**Assignment**
Report back every line below that carries the word "agent".

--

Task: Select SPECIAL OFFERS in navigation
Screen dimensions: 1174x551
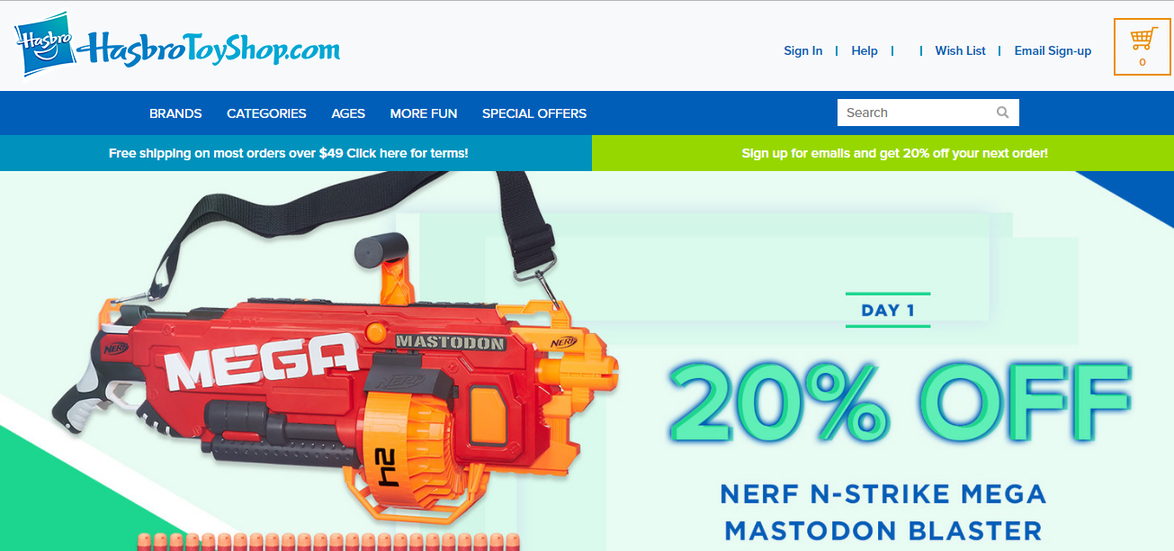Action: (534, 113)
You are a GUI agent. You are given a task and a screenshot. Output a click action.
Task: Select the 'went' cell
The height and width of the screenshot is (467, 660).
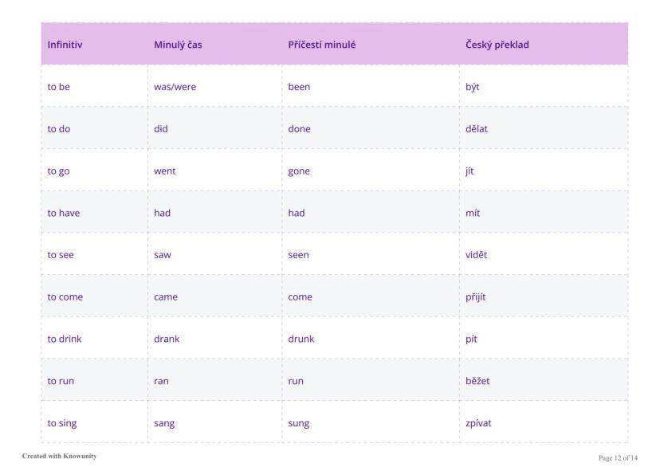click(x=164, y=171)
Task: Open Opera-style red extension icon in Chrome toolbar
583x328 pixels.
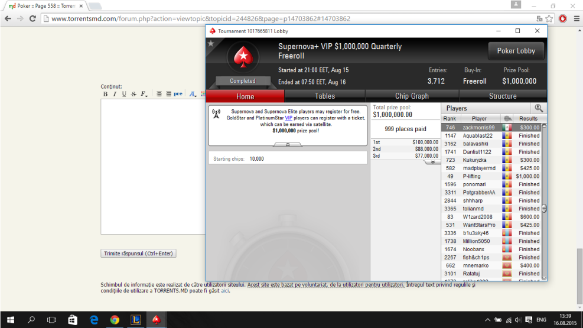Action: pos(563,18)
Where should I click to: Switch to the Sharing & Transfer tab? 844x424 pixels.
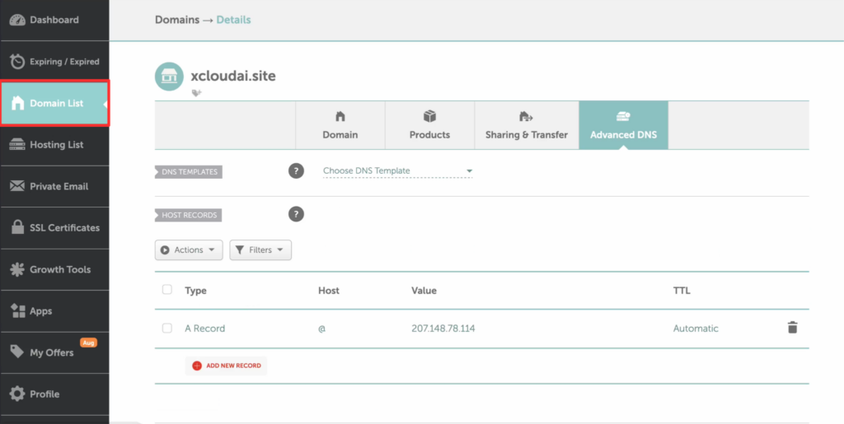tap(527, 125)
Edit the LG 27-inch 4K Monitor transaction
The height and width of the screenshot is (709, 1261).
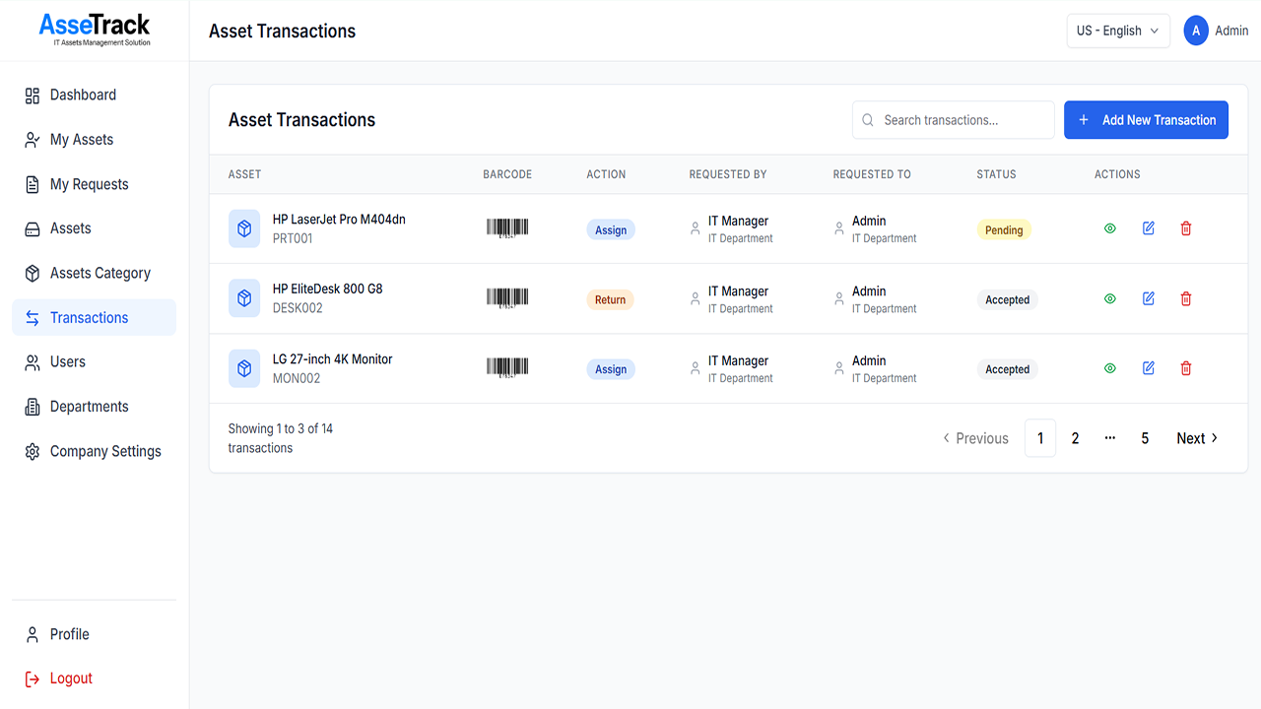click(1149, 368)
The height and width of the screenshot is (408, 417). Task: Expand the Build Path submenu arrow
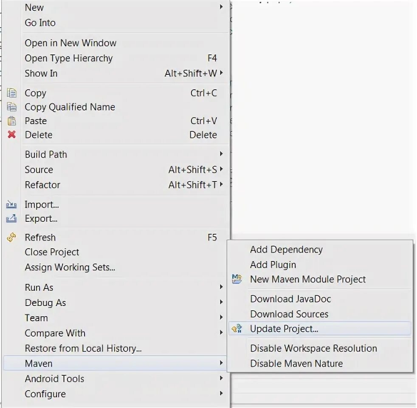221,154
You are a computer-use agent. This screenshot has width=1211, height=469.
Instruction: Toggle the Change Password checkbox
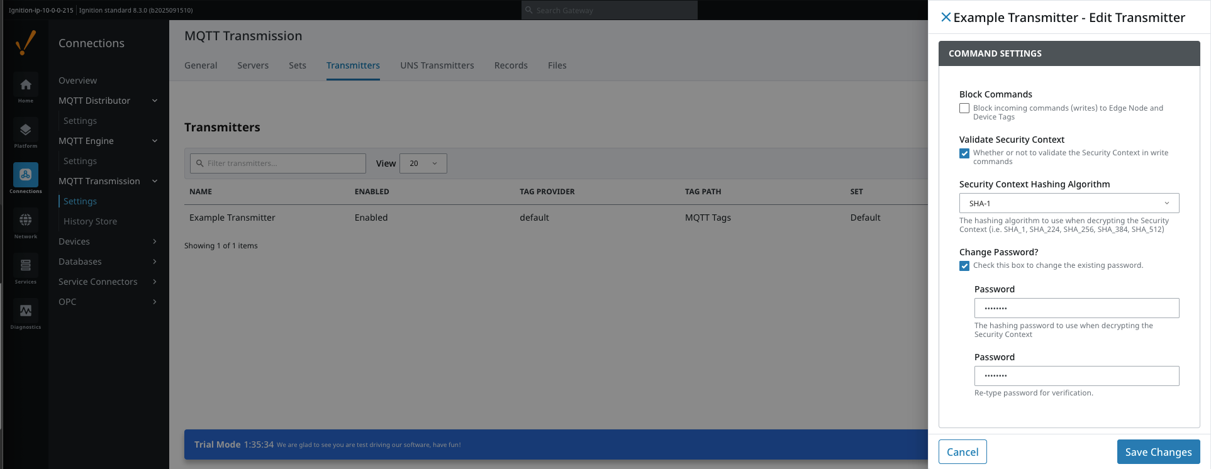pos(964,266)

--

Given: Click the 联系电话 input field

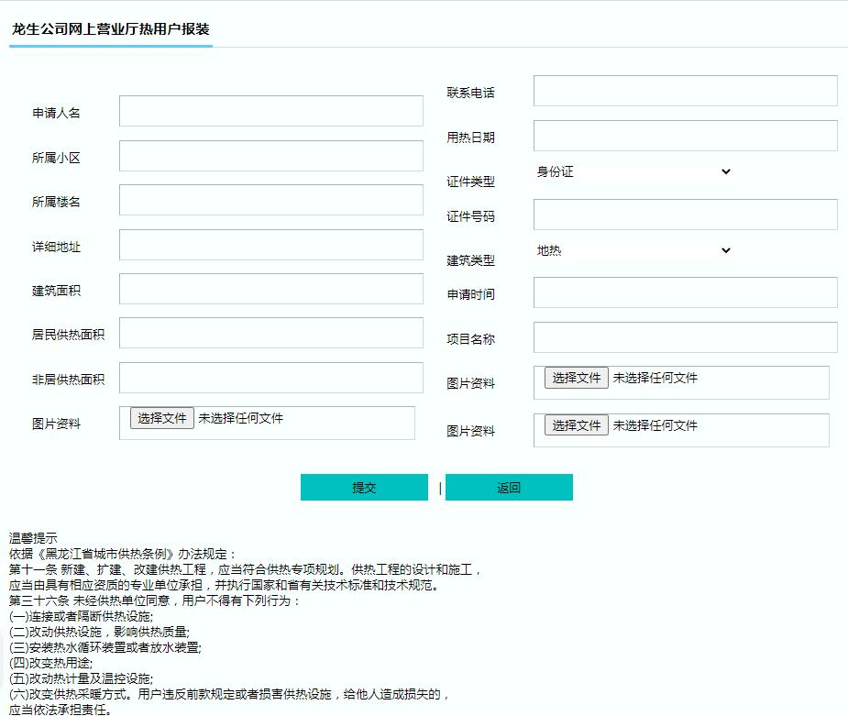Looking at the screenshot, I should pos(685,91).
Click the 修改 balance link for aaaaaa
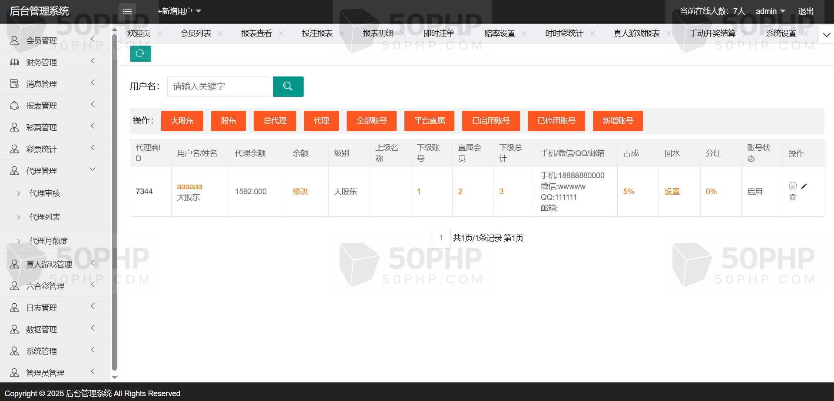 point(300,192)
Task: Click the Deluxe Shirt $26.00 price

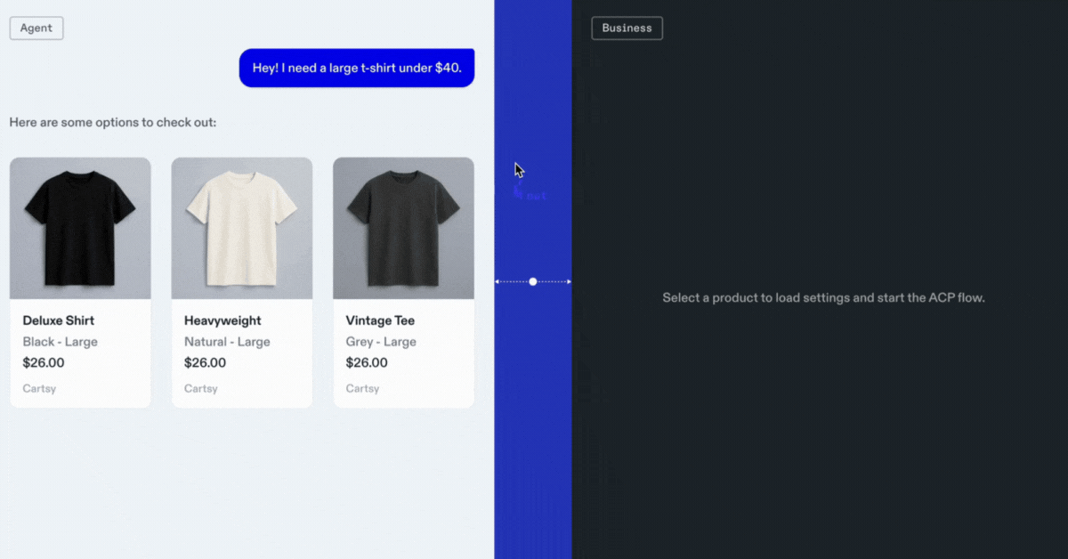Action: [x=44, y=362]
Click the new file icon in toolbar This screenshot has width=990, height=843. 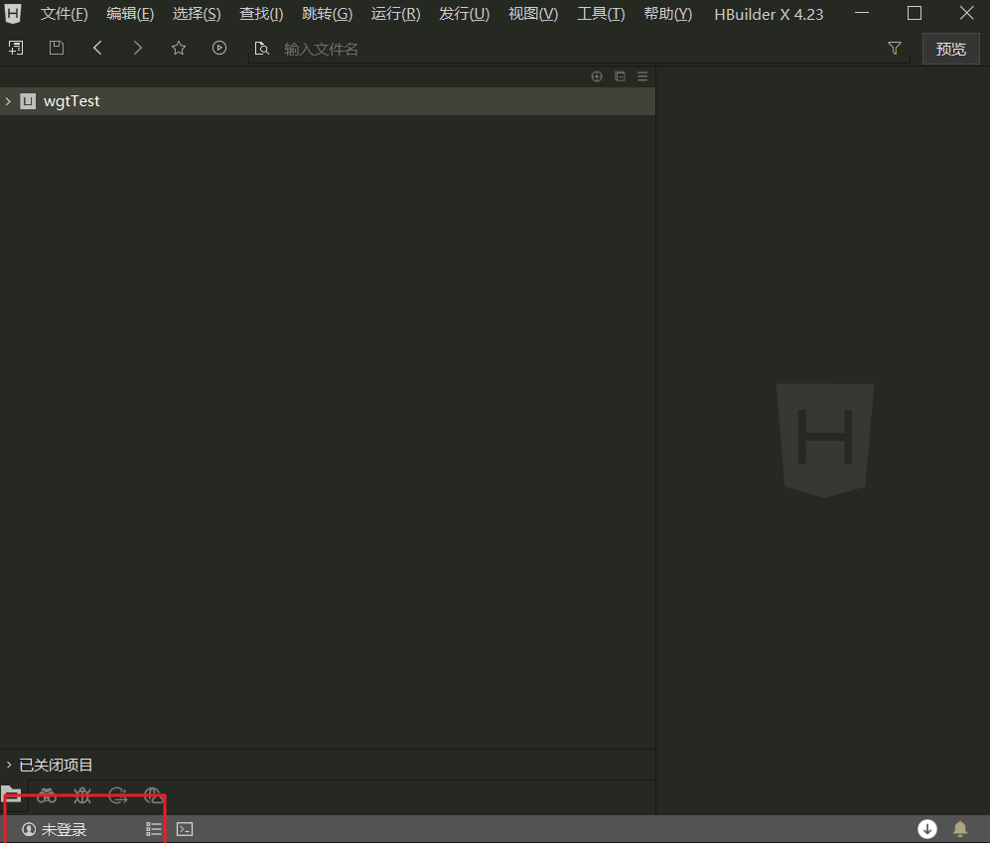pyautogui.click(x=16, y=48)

--

**Your solution**
You are a GUI agent. You are given a task and a screenshot. Output a click action.
You are a computer-use agent. This screenshot has width=1211, height=469.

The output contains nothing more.